FRANCE: France's newspaper of record, human rights groups and prominent Jewish personalities have expressed outrage at the content of a radical Zionist website created by French-speaking Jews.
The website, amisraelihai.org ("the people of Israel live", in Hebrew) was created in October 2000 by a Frenchman, Mr Alexandre Attali, who told Le Monde he was responsible only for the "technical aspects" of the extremist website. Mr Attali blamed his colleagues in Israel for the site's racist content, which calls Palestinians "teeming rubbish" and the refugee camps in the Israeli-occupied territories "garbage dumps" and "tips".
Le Monde's editorial said the website was "tantamount to incitement to hatred and racial violence", a criminal offence in France. The anti-racist group MRAP has filed a lawsuit against it, and the Paris prosecutor's office has opened an investigation. But the website's authors moved from a French server to one based in Panama, and registered additional .net; .info and .biz suffixes to make it difficult to shut the site down.

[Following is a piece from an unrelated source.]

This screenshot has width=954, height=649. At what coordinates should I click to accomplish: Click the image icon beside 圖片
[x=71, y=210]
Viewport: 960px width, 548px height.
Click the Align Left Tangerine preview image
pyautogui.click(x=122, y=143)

Paradoxically, the site's ideology is close to that of the extreme right. It casts doubt on the reality of the attempted assassination of President Jacques Chirac by a neo-nazi on July 14th, and derides the role of Mr Mohamed Chelali, a Canadian of Algerian origin, who helped to overpower the would-be assassin.
But the site's identification of Jews deemed hostile to Israel - and its call for violence against them - has created the greatest shock here. The names of politicians, scientists, intellectuals and entertainers are singled out with a Star of David in a list of well known people who support the Co-ordination of Appeals for a Just Peace in the Middle East. Last month, the group was one of 30 which called for a boycott of Israeli products to protest against the Israeli Prime Minister Mr Ariel Sharon's actions.

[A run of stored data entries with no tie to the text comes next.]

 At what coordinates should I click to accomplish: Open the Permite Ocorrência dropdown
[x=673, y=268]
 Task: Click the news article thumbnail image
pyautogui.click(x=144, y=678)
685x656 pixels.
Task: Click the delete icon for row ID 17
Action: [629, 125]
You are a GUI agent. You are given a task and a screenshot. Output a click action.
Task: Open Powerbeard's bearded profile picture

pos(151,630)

"Not only do they deserve to be boycotted, but if you come across them we encourage you to tell them . . . what you think of them: spitting at them or even hitting them with a baseball bat in the jaw might sort out their twisted minds," says the website.
French Jewish groups were embarrassed by the website's links with their own internet addresses. amisraelhai.com is recommended by desinfos.com, which is in turn recommended by the website of the Representative Council of Jewish Institutions in France (CRIF), the mouthpiece for France's 700,000 strong Jewish community. Mr Haim Musicant, the secretary of the CRIF, told Le Monde that "referring to another site doesn't mean you approve of its content on a day to day basis."